# Exercise description:
Rewrite all of the entries below, replacing "Given" with "Task" wherever it occurs and leaving everything else unchanged. Omit the pictures from your answer.

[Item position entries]
::::::

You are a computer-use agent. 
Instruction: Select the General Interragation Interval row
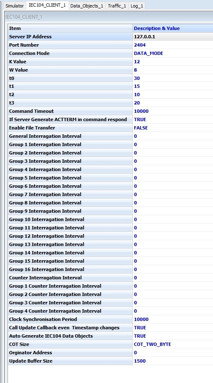111,136
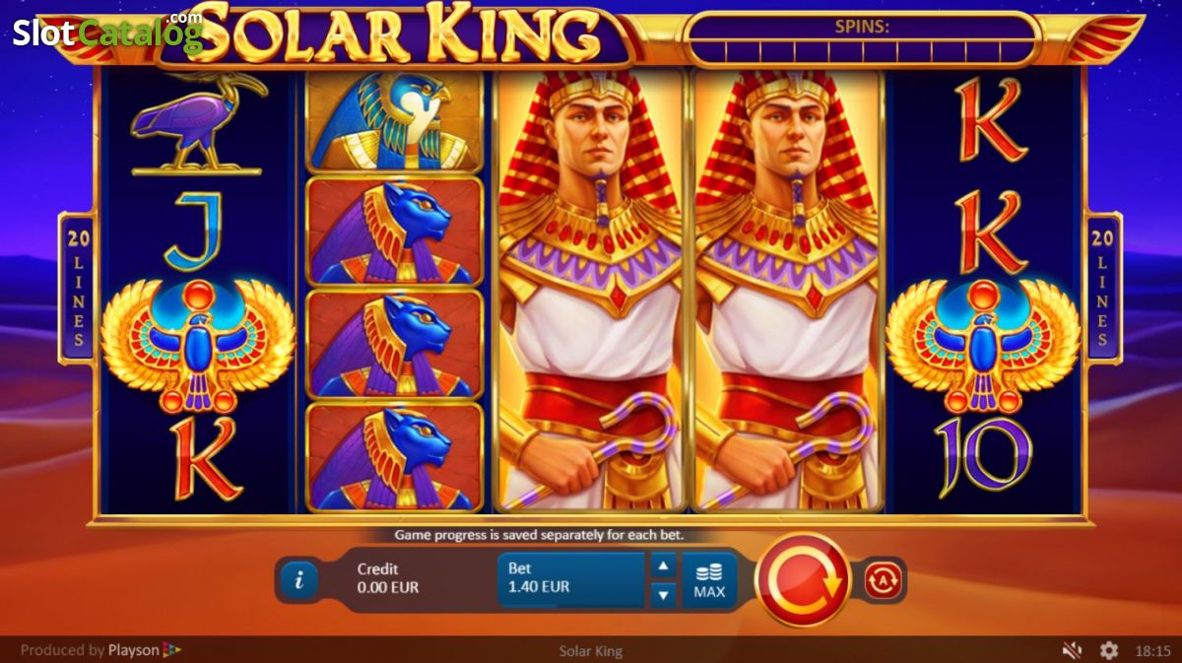Click the left 20 Lines indicator
Viewport: 1182px width, 663px height.
(x=77, y=288)
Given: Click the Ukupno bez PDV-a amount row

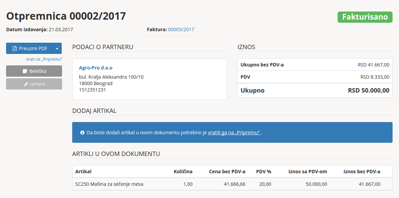Looking at the screenshot, I should tap(315, 65).
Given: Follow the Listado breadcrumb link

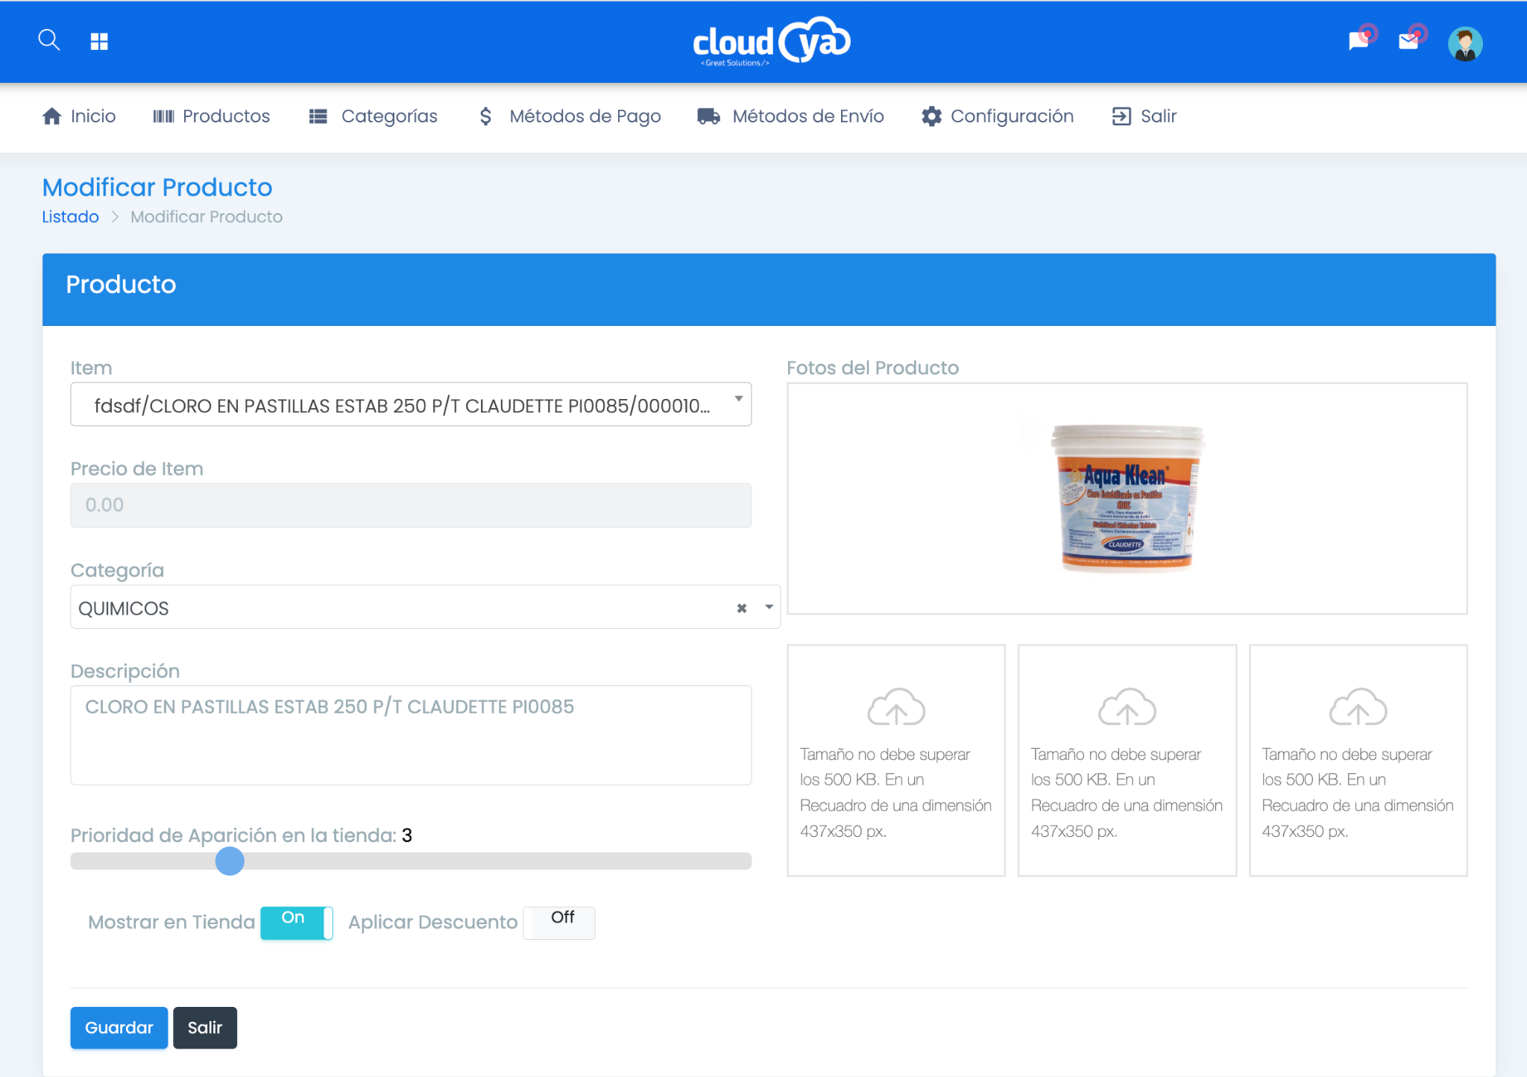Looking at the screenshot, I should (x=70, y=217).
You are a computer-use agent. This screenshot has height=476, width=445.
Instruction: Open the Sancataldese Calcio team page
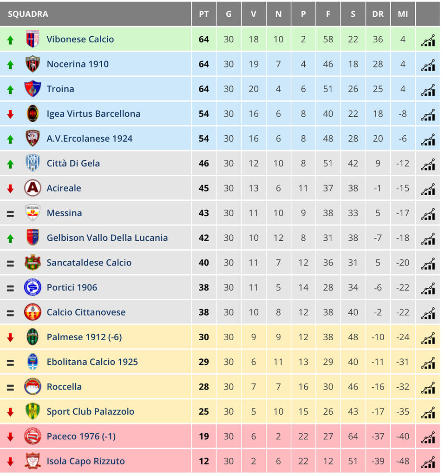tap(89, 263)
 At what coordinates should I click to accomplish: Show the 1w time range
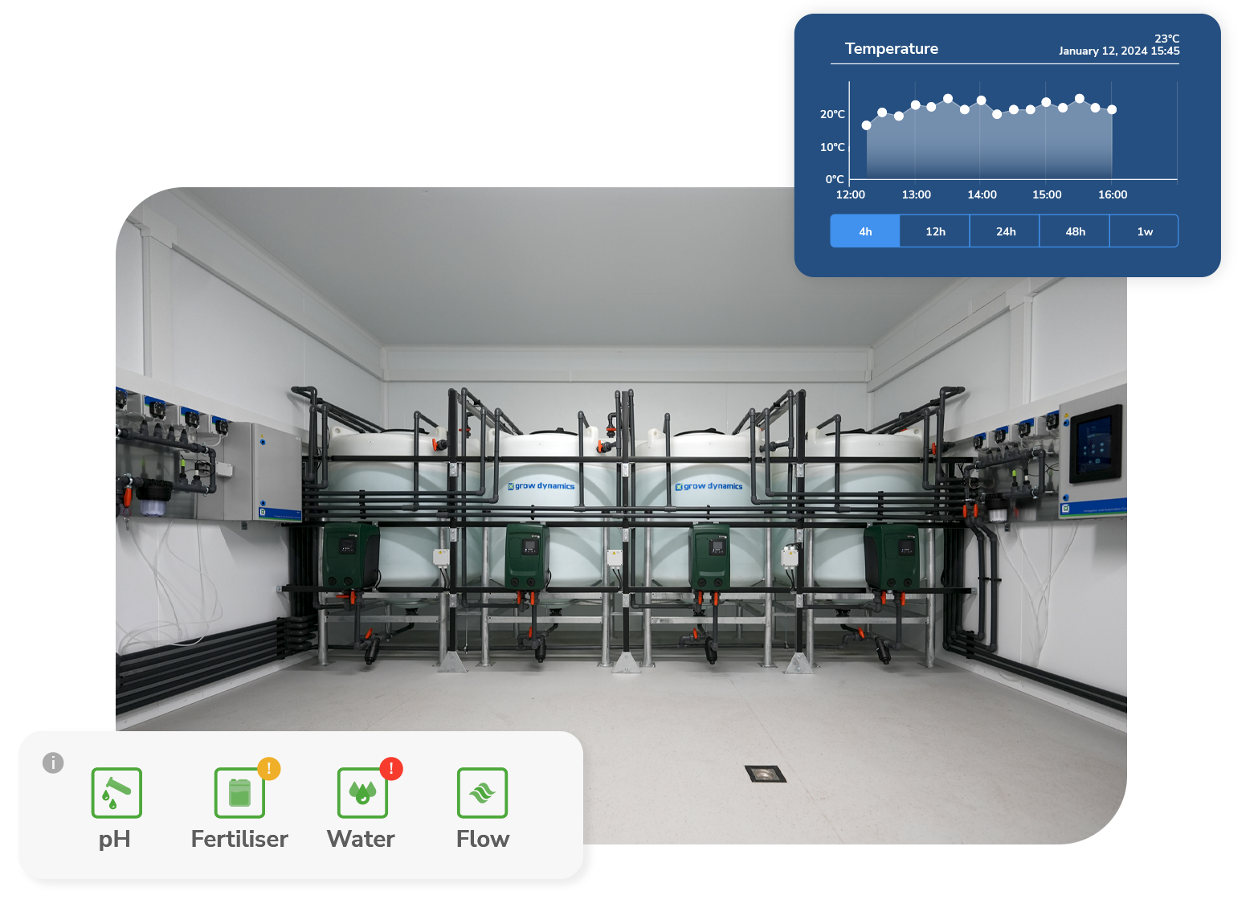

::::::

# Exercise solution:
You are a computer-use agent. 
Instruction: Select the General Interragation Interval row
111,136
Click the left 20 Lines indicator
Viewport: 1182px width, 663px height.
(x=77, y=288)
Task: Click the Ukupno bez PDV-a amount row

Looking at the screenshot, I should tap(315, 65).
Task: Follow the Listado breadcrumb link

Looking at the screenshot, I should (x=70, y=217).
You are a computer-use agent. This screenshot has height=476, width=445.
Instruction: Open the Sancataldese Calcio team page
tap(89, 263)
 At what coordinates should I click to accomplish: Show the 1w time range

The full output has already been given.